We retrieve air pollution values measured at several monitoring stations in Spain over the years 2015 to 2017 from the European Environment Agency, and obtain a map of Spain using the raster package (Hijmans 2022). Then we fit a spatio-temporal model to predict air pollution at locations where measurements are not available and construct high-resolution maps of air pollution for each year. We also show how to visualize the model predictions and 95% credible intervals denoting uncertainty using several maps constructed with the ggplot2 package (Wickham, Chang, et al. 2021).

10.1 Map

We obtain the map of Spain using the getData() function of the raster package (Hijmans 2022).

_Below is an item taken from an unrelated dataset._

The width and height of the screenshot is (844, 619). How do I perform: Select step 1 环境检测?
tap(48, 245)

We set name equal to GADM which is the database of global administrative boundaries, country equal to Spain, and level equal to 0 which corresponds to the level of administrative subdivision country (Figure 10.1).

library(lwgeom)
library(raster)

m <- getData(name = "GADM", country = "Spain", level = 0)
plot(m)
Map of Spain.

FIGURE 10.1: Map of Spain.

We are only interested in predicting air pollution in the main territory of Spain, and therefore we remove the islands from the map. We can do this by keeping the polygon of the map that has the largest area using the packages sf and dplyr. First, we convert m which is a SpatialPolygonsDataFrame object to an sf object. Then we calculate the areas of the polygons of the object, and keep the polygon with the largest area.

library(sf)
library(dplyr)

m <- m %>%
  st_as_sf() %>%
  st_cast("POLYGON") %>%
  mutate(area = st_area(.)) %>%
  arrange(desc(area)) %>%
  slice(1)

The final map can be shown with the ggplot() function of ggplot2 (Figure 10.2).

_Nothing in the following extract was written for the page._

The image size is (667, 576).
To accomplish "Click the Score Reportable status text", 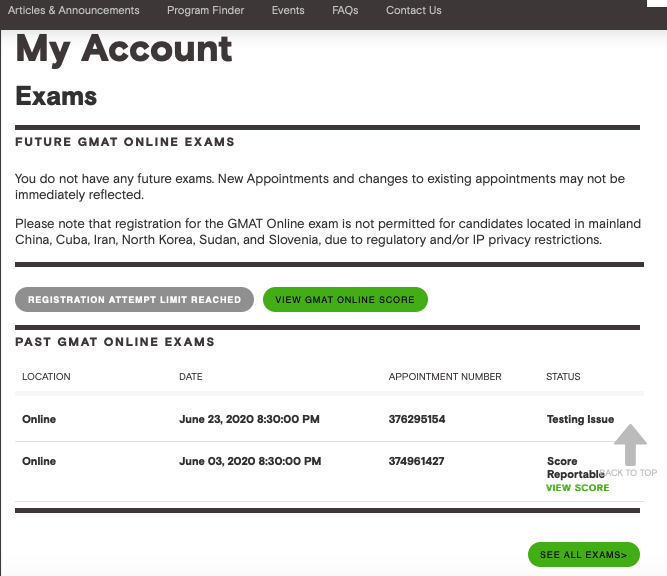I will coord(573,467).
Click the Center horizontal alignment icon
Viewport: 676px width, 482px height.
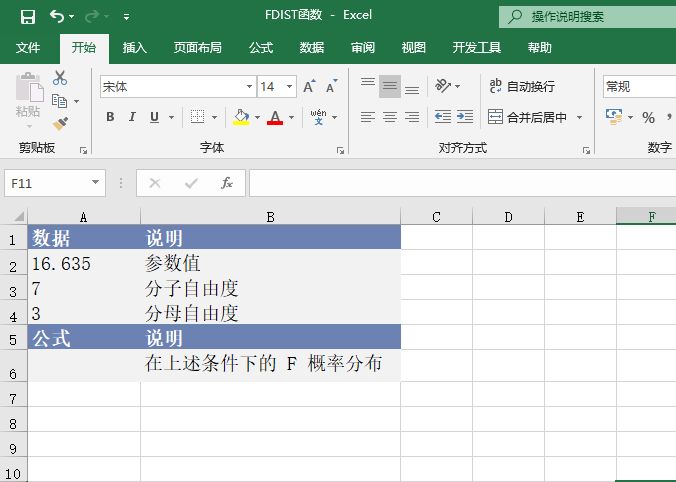390,117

Map of Spain without islands.

FIGURE 10.2: Map of Spain without islands.

The object map has a geographic coordinate system with longitude and latitude values. We transform map to an object with UTM projection because we wish to work with meters. To do this, we use the st_transform() function specifying the ESPG code of Spain which is code 25830 and corresponds to UTM zone 30 North. We plot map with ggplot() and use coord_sf(datum = st_crs(m)) to show the graticule and coordinates corresponding to the map projection (Figure 10.3).

m <- m %>% st_transform(25830)
ggplot(m) + geom_sf() + theme_bw() + coord_sf(datum = st_crs(m))
Map of Spain without islands and with UTM projection.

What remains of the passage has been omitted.